Unlike other frostings, milk or cream will not be well advised here. When using exclusively stiffer ingredients like shortening or butter, it’s necessary to smooth those our with some milk or cream. However, since cream cheese is already very soft and we are adding butter to stabilize it, we don’t need to smooth it out anymore.

It’ll be a very different consistency than buttercream or white frosting from the get-go. Also, it may have a tendency to spin up around the beaters, which you have to constantly plop back into the bowl. This is the most frustrating part of making cream cheese frosting.

  • Gradually add in sifted confectioners sugar, starting with 1 cup, and then incorporating  ½ cup at a time.
  • At around 2 cups of sugar in, taste your frosting. It probably isn’t done, but cream cheese frosting will require less sugar than buttercream.
  • Continue adding sugar ½ cup at a time, testing each time you’ve gotten the sugar fully incorporated. You’ll probably only need 3 to 3 ½ cups of sugar.

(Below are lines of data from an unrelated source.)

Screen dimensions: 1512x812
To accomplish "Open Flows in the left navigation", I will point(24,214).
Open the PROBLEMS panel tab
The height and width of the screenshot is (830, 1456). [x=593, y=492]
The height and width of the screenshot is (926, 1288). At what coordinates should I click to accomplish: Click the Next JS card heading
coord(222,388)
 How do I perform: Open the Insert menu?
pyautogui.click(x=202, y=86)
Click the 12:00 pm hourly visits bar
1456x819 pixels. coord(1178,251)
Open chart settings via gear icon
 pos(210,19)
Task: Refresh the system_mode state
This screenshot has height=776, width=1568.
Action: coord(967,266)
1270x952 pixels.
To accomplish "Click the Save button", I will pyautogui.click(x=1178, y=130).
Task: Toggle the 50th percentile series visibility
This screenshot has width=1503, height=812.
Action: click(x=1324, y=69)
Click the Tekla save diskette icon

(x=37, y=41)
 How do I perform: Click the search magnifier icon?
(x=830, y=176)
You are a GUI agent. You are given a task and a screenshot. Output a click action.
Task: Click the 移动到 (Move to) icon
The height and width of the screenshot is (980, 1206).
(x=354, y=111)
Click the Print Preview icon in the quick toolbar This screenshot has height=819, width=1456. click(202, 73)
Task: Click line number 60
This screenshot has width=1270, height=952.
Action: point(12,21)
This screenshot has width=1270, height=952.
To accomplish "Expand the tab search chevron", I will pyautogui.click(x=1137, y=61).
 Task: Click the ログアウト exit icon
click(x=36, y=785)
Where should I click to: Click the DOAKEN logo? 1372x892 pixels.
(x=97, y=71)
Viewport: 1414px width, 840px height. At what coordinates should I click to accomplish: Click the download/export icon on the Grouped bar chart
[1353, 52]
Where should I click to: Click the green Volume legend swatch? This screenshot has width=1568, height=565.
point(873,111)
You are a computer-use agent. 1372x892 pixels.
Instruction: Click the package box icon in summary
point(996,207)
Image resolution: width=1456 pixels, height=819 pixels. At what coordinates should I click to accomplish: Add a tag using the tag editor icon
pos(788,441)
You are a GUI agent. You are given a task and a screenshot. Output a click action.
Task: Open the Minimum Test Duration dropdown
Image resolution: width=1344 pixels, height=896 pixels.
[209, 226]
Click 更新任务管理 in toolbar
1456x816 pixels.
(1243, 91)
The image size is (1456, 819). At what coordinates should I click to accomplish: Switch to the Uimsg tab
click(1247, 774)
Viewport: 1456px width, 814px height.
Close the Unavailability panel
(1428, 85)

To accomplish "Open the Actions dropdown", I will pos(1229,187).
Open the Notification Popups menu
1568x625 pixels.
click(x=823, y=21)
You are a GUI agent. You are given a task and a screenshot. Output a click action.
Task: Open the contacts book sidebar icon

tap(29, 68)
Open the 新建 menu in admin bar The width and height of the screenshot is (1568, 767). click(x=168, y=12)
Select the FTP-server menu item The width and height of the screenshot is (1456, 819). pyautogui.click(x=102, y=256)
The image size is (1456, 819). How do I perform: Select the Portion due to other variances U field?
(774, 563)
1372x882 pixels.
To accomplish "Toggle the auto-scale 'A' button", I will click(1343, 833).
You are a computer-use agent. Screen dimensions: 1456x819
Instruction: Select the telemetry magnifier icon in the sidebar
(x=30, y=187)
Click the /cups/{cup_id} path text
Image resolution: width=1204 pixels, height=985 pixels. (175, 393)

This won’t be stiff enough to pipe well, no matter how much sugar you add, so don’t ruin your frosting by trying to add that much sugar. This is a creamy frosting that is meant to be spread generously over your cake. The contents of a piped cream cheese frosting are entirely different. Once you have your desired sweetness, you may want to stiffen it up just a little, so turn that mixer on full speed, add ¼ cup of sugar and beat it through a few times. If there is a subtle roughness to the sugar, add another pinch of fine salt as well.

Because of the tendency to get spun up in the beaters, you may have to pause, scrape to the bottom, beat, experience the spinning again, pause, and repeat a few times. The frosting is usually aerated enough by the third or fourth go-around. You’ll know if your frosting is fluffy enough for you.
Both these frostings will work well on your cake of choice, whether going with a classic white cake, carrot cake, lemon cake, chocolate cake…the choices are endless and they are yours. It’s your wedding, so pick a cake that makes you happy, and that goes double for the frosting.